→ **INFORMATION**:
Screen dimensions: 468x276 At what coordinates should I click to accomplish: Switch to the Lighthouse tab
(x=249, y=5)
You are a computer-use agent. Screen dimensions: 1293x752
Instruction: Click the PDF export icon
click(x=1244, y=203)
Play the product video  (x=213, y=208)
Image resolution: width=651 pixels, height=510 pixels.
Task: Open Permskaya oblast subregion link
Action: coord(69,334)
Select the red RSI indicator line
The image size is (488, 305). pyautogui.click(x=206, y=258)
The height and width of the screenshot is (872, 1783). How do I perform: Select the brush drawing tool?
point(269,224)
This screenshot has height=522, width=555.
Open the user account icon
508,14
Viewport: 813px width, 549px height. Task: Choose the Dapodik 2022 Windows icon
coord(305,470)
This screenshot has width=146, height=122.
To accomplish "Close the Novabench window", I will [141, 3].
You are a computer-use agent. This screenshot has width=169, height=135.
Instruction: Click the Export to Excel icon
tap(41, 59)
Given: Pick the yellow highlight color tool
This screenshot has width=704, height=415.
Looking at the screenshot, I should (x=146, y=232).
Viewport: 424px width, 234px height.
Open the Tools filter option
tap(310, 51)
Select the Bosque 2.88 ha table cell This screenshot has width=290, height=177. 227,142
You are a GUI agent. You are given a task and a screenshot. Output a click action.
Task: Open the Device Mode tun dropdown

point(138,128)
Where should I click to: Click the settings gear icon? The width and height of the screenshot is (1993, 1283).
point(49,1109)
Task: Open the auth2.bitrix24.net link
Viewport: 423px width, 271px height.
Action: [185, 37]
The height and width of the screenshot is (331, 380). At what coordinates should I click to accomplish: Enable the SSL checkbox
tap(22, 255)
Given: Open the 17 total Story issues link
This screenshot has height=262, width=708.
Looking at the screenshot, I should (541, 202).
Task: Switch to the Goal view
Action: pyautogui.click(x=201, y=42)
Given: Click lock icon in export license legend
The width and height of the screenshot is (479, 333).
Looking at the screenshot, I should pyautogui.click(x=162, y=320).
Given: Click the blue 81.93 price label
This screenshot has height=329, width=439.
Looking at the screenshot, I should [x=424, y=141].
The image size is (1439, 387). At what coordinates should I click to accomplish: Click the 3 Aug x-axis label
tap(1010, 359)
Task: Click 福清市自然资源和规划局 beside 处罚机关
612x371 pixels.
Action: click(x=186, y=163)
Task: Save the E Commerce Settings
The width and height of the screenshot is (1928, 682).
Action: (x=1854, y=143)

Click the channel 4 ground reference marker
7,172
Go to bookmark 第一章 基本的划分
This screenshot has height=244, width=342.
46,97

→ **WORK REQUIRED**: Each record above is to be written out again, without any change.

→ **COMPLETED EXERCISE**:
Screen dimensions: 468x276 At what coordinates should I click to accomplish: Switch to the Lighthouse tab
(x=249, y=5)
You are a computer-use agent. Screen dimensions: 1293x752
Instruction: Click the PDF export icon
click(x=1244, y=203)
Play the product video  (x=213, y=208)
Image resolution: width=651 pixels, height=510 pixels.
Task: Open Permskaya oblast subregion link
Action: coord(69,334)
Select the red RSI indicator line
The image size is (488, 305). pyautogui.click(x=206, y=258)
The height and width of the screenshot is (872, 1783). How do I perform: Select the brush drawing tool?
point(269,224)
This screenshot has height=522, width=555.
Open the user account icon
508,14
Viewport: 813px width, 549px height. Task: Choose the Dapodik 2022 Windows icon
coord(305,470)
This screenshot has width=146, height=122.
To accomplish "Close the Novabench window", I will [141, 3].
You are a computer-use agent. This screenshot has width=169, height=135.
Instruction: Click the Export to Excel icon
tap(41, 59)
Given: Pick the yellow highlight color tool
This screenshot has width=704, height=415.
Looking at the screenshot, I should (x=146, y=232).
Viewport: 424px width, 234px height.
Open the Tools filter option
tap(310, 51)
Select the Bosque 2.88 ha table cell This screenshot has width=290, height=177. 227,142
You are a GUI agent. You are given a task and a screenshot. Output a click action.
Task: Open the Device Mode tun dropdown

point(138,128)
Where should I click to: Click the settings gear icon? The width and height of the screenshot is (1993, 1283).
point(49,1109)
Task: Open the auth2.bitrix24.net link
Viewport: 423px width, 271px height.
Action: [185, 37]
The height and width of the screenshot is (331, 380). At what coordinates should I click to accomplish: Enable the SSL checkbox
tap(22, 255)
Given: Open the 17 total Story issues link
This screenshot has height=262, width=708.
Looking at the screenshot, I should (541, 202).
Task: Switch to the Goal view
Action: pyautogui.click(x=201, y=42)
Given: Click lock icon in export license legend
The width and height of the screenshot is (479, 333).
Looking at the screenshot, I should pyautogui.click(x=162, y=320).
Given: Click the blue 81.93 price label
This screenshot has height=329, width=439.
Looking at the screenshot, I should [x=424, y=141].
The image size is (1439, 387). At what coordinates should I click to accomplish: Click the 3 Aug x-axis label
tap(1010, 359)
Task: Click 福清市自然资源和规划局 beside 处罚机关
612x371 pixels.
Action: click(x=186, y=163)
Task: Save the E Commerce Settings
The width and height of the screenshot is (1928, 682).
Action: (x=1854, y=143)

Click the channel 4 ground reference marker
7,172
Go to bookmark 第一章 基本的划分
This screenshot has height=244, width=342.
46,97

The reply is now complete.